Menurut Thom, saat ini China dan Indonesia telah bertransaksi dengan menggunakan rupiah maupun renminbi. Penggunaan mata uang tersebut telah mencapai 5-10% dari total transaksi. "Sudah dua tahun yang lalu Presiden Jokowi menyoroti risiko besar terhadap ekonomi global atas ketergantungan berlebih pada dolar AS," ujarnya.

Sumber: Tribunnews
Pada tahun lalu, Indonesia dan China juga telah memperbarui perjanjian pertukaran (swap) bilateral dalam mata uang lokal (Bilateral Currency Swap Arrangement/BCSA) melalui bank sentral masing-masing negara. Pembaruan itu terkait dengan perpanjangan dan pertambahan nilai dari perjanjian.
Bank Indonesia dan People's Bank of China (PBC) Yi Gang menyepakati pertambahan nilai BCSA dari 100 miliar yuan (setara US$15 miliar) menjadi 200 miliar yuan (setara US$30 miliar). Perjanjian berlaku selama tiga tahun, dan dapat diperpanjang berdasarkan kesepakatan bersama.

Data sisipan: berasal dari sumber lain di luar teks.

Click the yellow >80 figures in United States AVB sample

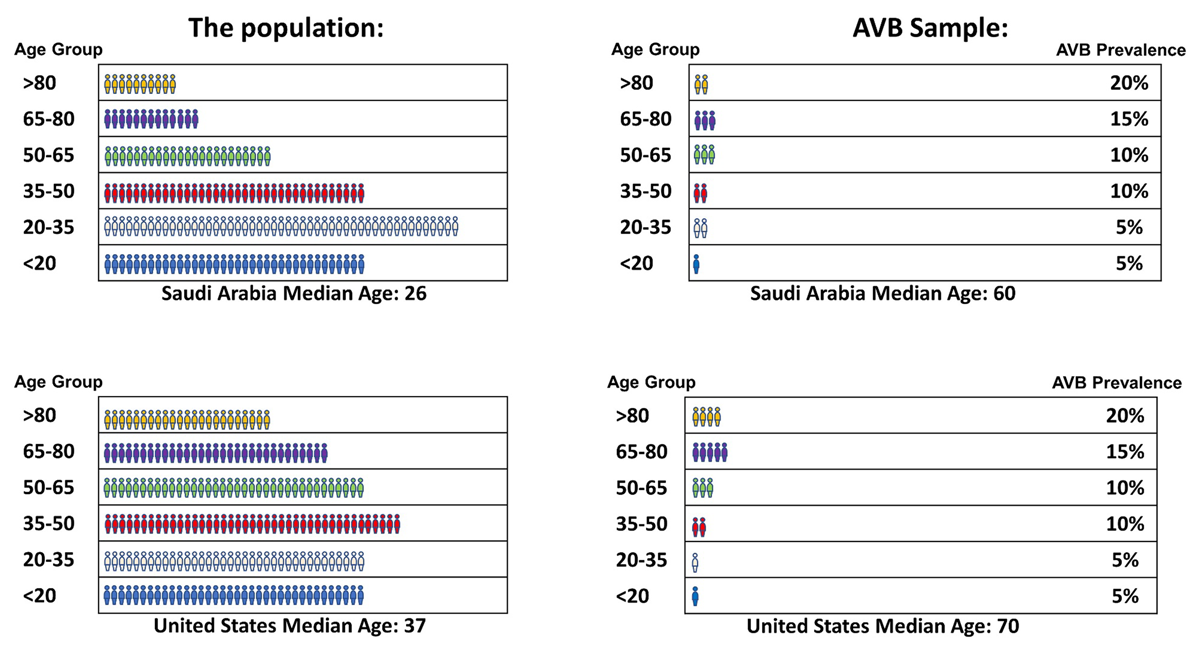(x=706, y=416)
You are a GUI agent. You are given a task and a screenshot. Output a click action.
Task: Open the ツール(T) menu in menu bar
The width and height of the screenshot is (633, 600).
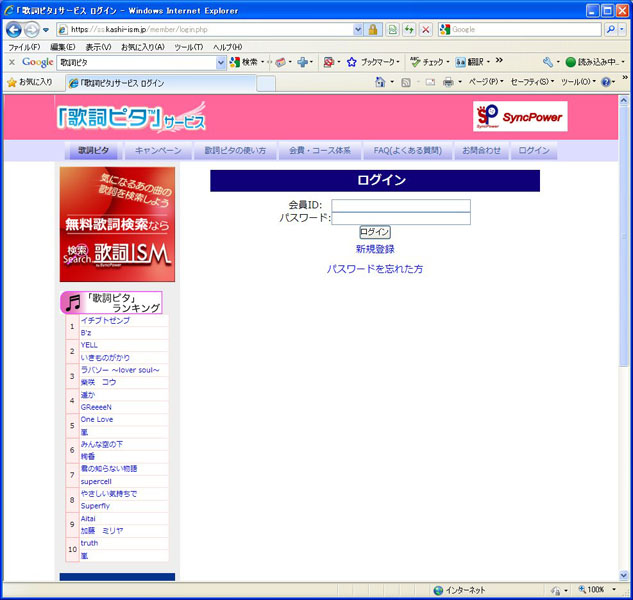pyautogui.click(x=188, y=47)
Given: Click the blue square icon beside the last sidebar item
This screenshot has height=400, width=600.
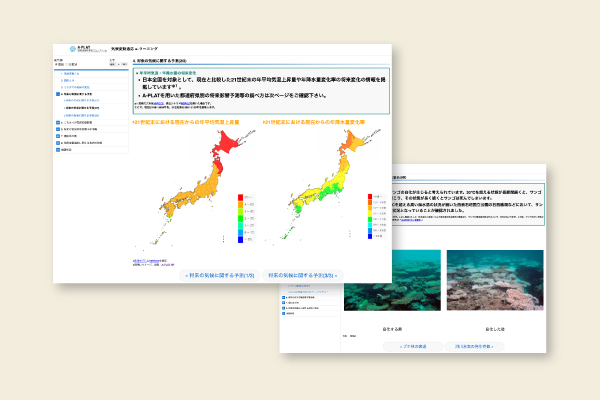Looking at the screenshot, I should click(x=59, y=148).
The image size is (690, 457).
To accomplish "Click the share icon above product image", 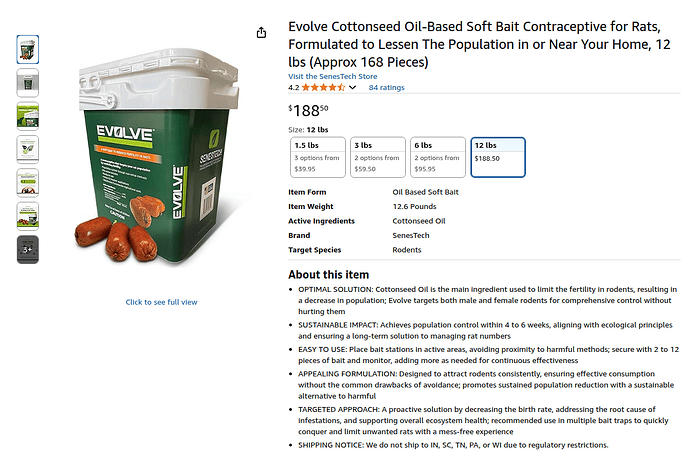I will click(x=261, y=33).
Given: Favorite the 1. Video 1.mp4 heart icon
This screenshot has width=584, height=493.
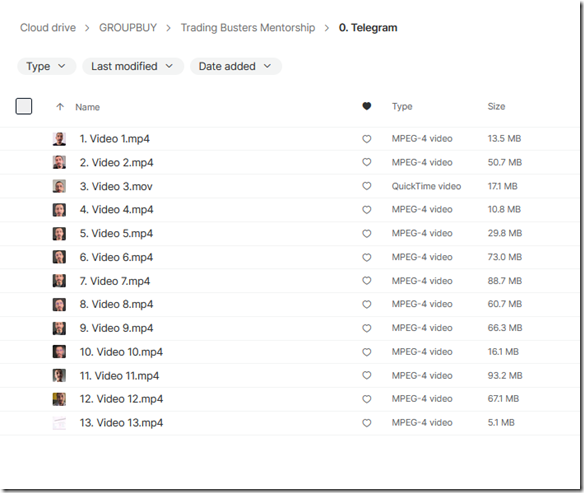Looking at the screenshot, I should tap(366, 139).
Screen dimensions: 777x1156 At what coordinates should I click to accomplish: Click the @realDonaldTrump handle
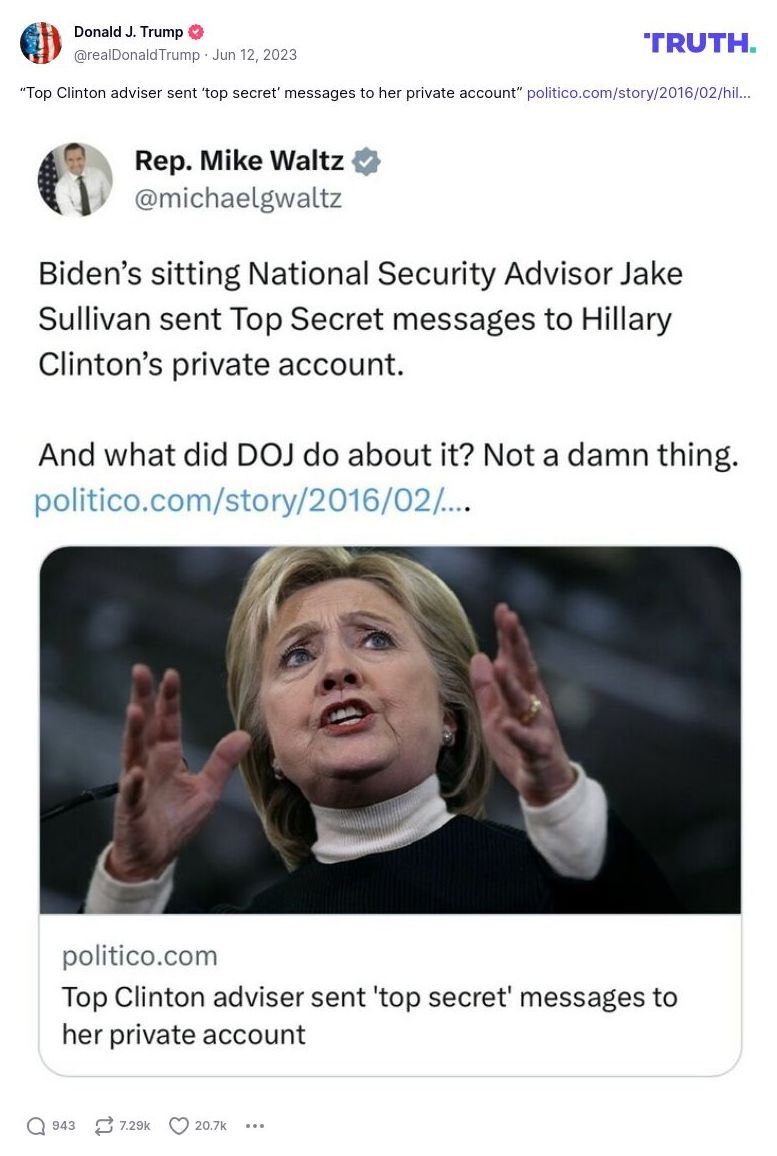click(137, 55)
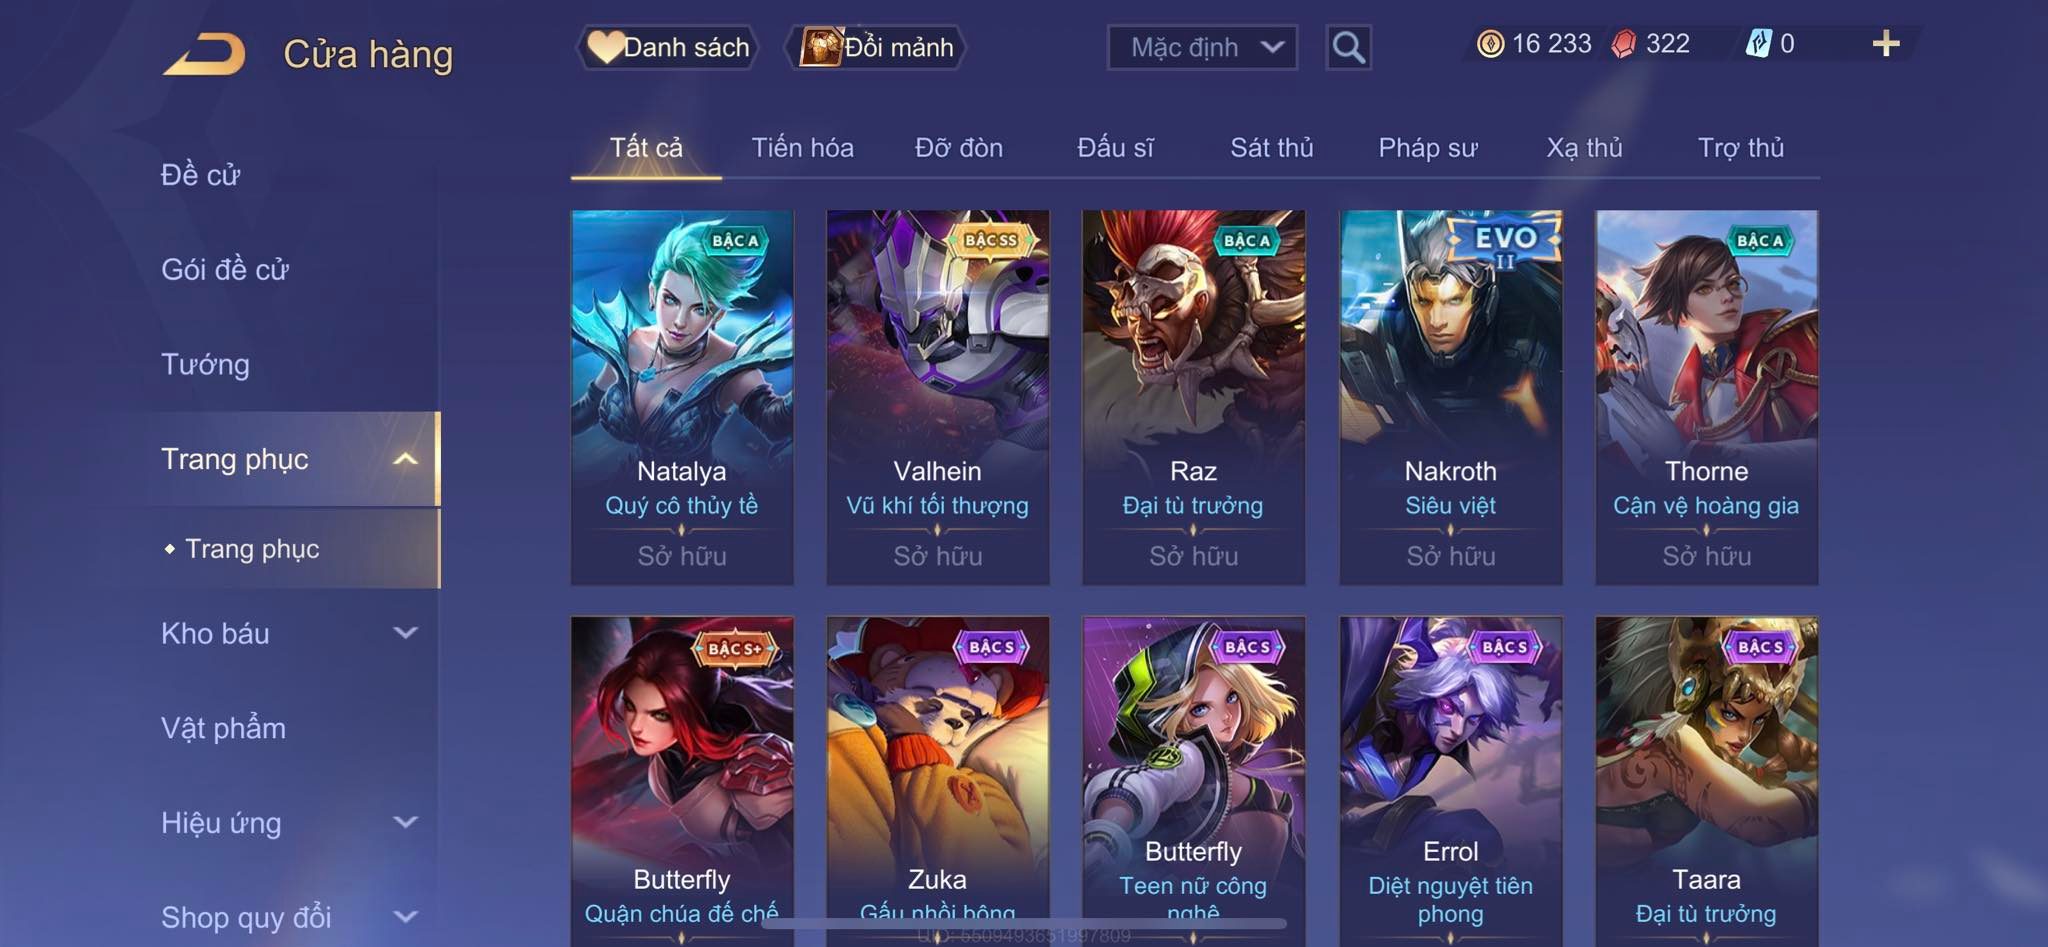The width and height of the screenshot is (2048, 947).
Task: Tap the gold coin balance icon
Action: click(x=1490, y=44)
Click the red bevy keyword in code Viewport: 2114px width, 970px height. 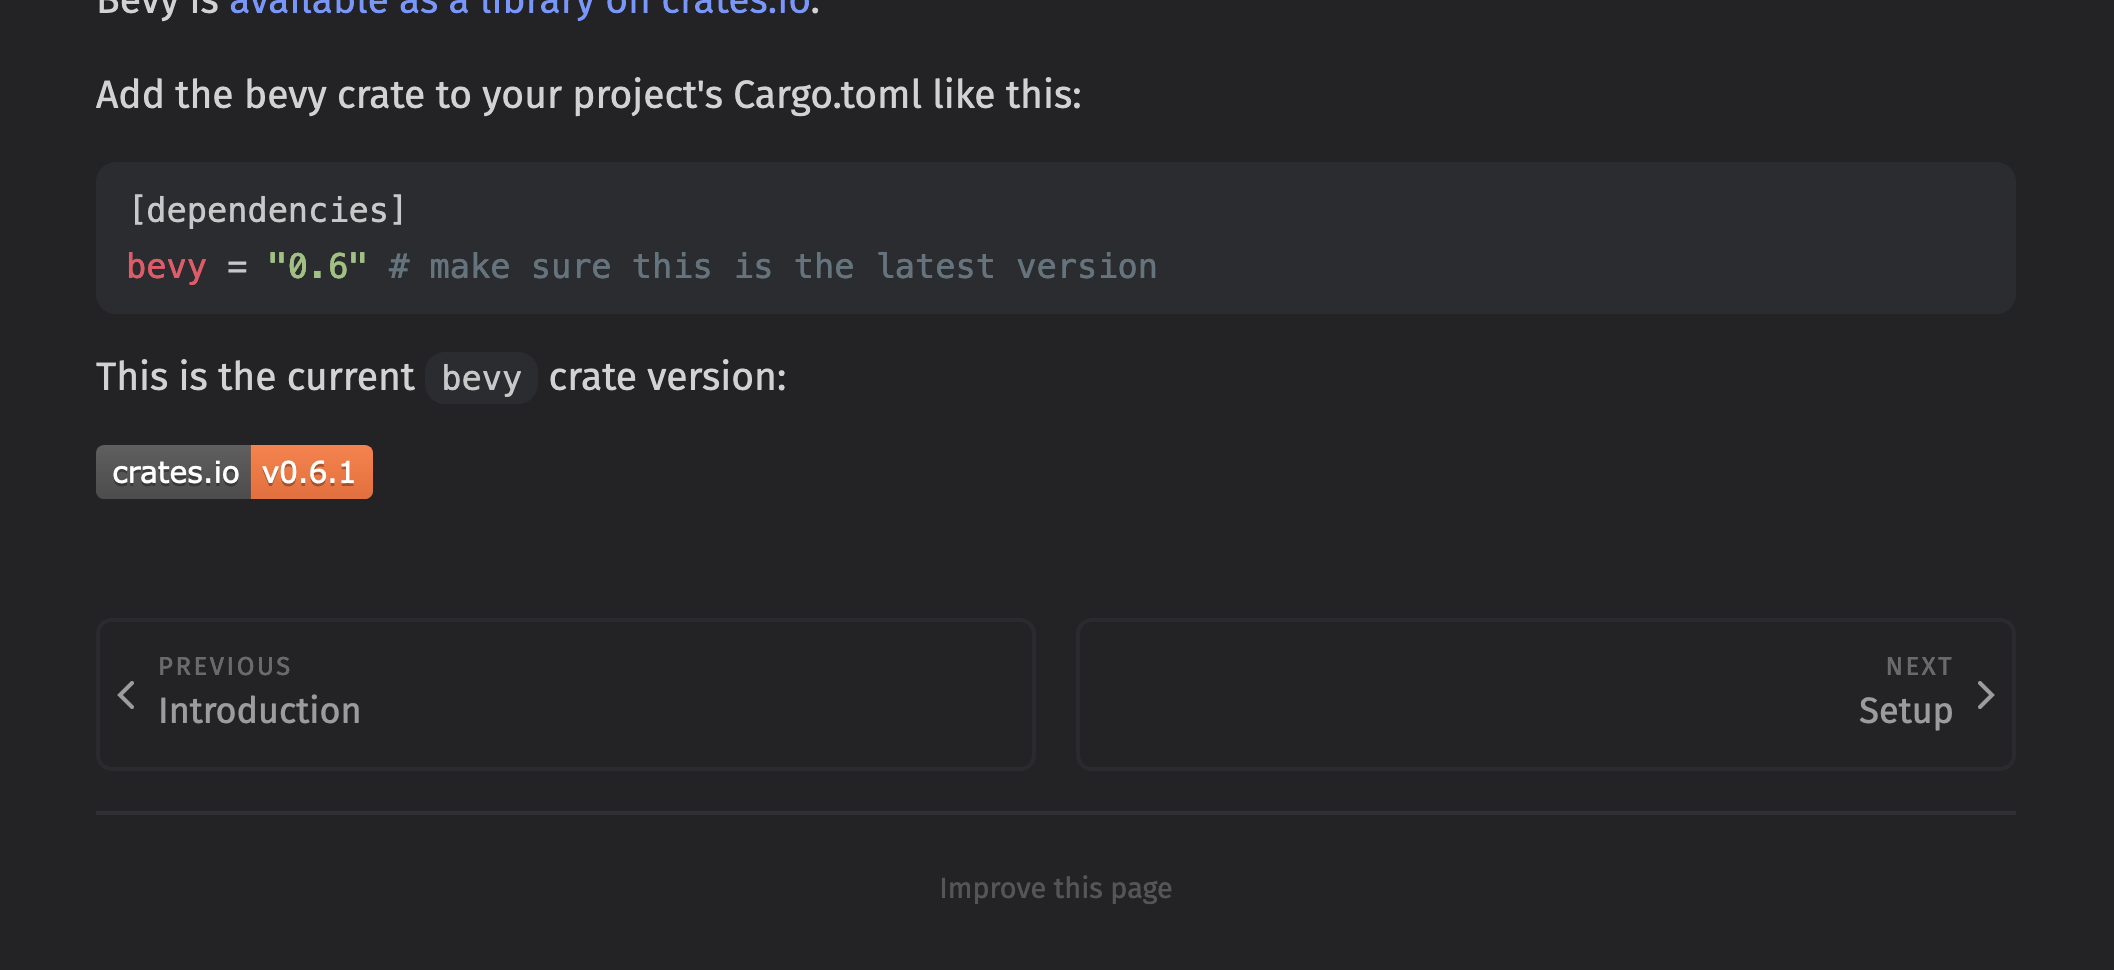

Hubungan antara Indonesia dan China memang makin mesra. Jadi wajar saja jika apa yang dimiliki China dijual di Indonesia. Begitu juga sebaliknya, Indonesia pun boleh menjual barangnya di China. Persoalan China lebih gesit berdagang di Indonesia itu soal lain. Kita nikmati saja barang murah dari Negeri Panda itu. Saran lama mungkin masih relevan, “belajarlah walau sampai ke negeri China”. Kini, orang China sudah membanjiri Indonesia, maka untuk apa jauh-jauh belajar ke sana?